NDM disorders are a group of rare, inherited neuromuscular disorders which is characterized by the inability to relax muscles following voluntary contraction. NaMuscla reduces myotonia symptoms in people with NDM, resulting in a significant improvement in quality of life and other functional and clinical outcomes for patients. NaMuscla, which has been designated orphan drug status, received EU marketing authorization in December 2018.

Under the agreement announced today, Medis will initially focus on the commercialization of NaMuscla in the Central and East European countries, namely Croatia, Czech Republic, Hungary, Slovakia, and Slovenia in the first phase. Lupin will continue the commercialization of NaMuscla in Germany, France, and the UK.

"The distribution agreement represents an important milestone for Lupin as we continue the rollout of NaMuscla across Europe. We know that collaborating with partners which are highly focused in their territories means patients receive medicines most efficiently," said Thierry Voile, President EMEA, Lupin.
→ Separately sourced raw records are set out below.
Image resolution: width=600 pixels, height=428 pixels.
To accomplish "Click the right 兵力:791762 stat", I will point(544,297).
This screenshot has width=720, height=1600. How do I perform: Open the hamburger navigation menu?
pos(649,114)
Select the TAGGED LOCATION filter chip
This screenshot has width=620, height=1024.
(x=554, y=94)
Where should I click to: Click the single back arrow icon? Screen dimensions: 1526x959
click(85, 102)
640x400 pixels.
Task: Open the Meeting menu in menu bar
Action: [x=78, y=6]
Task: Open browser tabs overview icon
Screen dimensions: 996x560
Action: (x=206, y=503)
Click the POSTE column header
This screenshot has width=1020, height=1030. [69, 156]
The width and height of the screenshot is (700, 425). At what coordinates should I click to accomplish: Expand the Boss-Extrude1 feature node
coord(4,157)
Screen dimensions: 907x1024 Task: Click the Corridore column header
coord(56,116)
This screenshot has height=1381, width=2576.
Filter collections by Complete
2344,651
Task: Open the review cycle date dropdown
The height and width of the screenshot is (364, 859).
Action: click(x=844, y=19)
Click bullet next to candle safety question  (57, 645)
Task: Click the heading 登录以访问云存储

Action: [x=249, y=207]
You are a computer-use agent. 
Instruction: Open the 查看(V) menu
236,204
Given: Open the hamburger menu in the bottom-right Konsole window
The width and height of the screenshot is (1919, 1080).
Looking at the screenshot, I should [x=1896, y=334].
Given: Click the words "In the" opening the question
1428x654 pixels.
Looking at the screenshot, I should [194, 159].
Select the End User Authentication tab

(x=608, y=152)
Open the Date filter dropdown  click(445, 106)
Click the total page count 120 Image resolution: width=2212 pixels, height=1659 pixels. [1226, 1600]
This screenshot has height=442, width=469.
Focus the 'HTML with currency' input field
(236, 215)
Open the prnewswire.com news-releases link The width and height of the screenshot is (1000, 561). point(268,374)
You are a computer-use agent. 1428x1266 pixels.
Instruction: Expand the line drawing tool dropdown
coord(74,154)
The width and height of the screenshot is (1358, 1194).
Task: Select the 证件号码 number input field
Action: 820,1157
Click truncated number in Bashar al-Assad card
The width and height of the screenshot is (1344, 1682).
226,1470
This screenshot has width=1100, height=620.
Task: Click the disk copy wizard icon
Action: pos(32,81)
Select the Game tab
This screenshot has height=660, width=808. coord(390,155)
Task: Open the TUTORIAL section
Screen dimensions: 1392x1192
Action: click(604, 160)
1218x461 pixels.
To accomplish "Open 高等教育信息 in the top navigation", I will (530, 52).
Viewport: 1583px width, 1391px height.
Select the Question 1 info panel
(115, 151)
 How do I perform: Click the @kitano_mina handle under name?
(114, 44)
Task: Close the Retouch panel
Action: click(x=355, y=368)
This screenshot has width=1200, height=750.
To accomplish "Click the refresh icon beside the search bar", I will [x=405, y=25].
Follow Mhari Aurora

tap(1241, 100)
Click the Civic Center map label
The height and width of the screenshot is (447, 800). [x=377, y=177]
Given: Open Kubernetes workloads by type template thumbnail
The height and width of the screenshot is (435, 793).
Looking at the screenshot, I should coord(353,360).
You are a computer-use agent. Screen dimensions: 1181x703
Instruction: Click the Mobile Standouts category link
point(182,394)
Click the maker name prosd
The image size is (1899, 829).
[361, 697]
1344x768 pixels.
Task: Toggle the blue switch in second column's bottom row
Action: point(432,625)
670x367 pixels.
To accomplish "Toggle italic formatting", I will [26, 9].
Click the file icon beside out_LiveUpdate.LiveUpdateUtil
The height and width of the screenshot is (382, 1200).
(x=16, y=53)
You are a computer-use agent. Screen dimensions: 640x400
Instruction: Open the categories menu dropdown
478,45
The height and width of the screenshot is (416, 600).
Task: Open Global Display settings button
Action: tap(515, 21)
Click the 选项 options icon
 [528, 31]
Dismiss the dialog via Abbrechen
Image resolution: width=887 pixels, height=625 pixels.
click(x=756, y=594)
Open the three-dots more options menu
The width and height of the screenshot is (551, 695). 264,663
She added, "At Medis, we are very excited to partner with Lupin and are further committed to using our expertise in comprehensive commercialisation to provide new, innovative treatment options like NaMuscla that address patients' unmet needs. For us, each patient counts," said Martina Perharic, CEO of Medis. "As a pioneer in full-service pharmaceutical distribution for the CEE region, we have gained extensive knowledge of the complex markets in the region. This allows us to launch NaMuscla quickly and effectively in selected countries and provide excellent support to our partner Lupin."

Myotonic disorders are a group of heterogeneous, inherited, neuromuscular disorders characterized by a shared symptom called myotonia. Myotonia can be described as an inability to relax a contraction of skeletal muscle which originates from a voluntary muscular contraction such as shaking someone's hand and blinking, or everyday activities such as walking across a street and climbing stairs.

Non-dystrophic myotonias (NDM) are a sub-set of rare (prevalence of 1:100,000), inherited, myotonic disorders which are caused by mutations within ion channels in the sarcolemma membrane of skeletal muscles. Non-dystrophic myotonias exhibit both sodium and chloride channelopathies which result in altered membrane excitability. For patients with NDM, myotonia is the most prominent symptom and demonstrates different phenotypes in subgroups of NDM disorders, and can affect different parts of the body, such as legs, arms, or facial muscles, more severely.

NáMuscla (mexiletine) is the first and only antimyotonic agent licensed to treat symptomatic myotonia in adults with non-dystrophic myotonic disorders in Europe'. In randomized controlled trials, NaMuscla (167 to 500 mg/day) has been shown to significantly reduce myotonia compared to placebo, reducing skeletal muscle hyperexcitability through its use-dependent, voltage-gated, sodium channel blocking actions which are independent of the cause of channel function. This resulted in an improvement in patient quality-of-life and other functional outcomes, with gastro-intestinal discomfort reported as the most common adverse event, demonstrating NaMuscla to be safe and well-tolerated.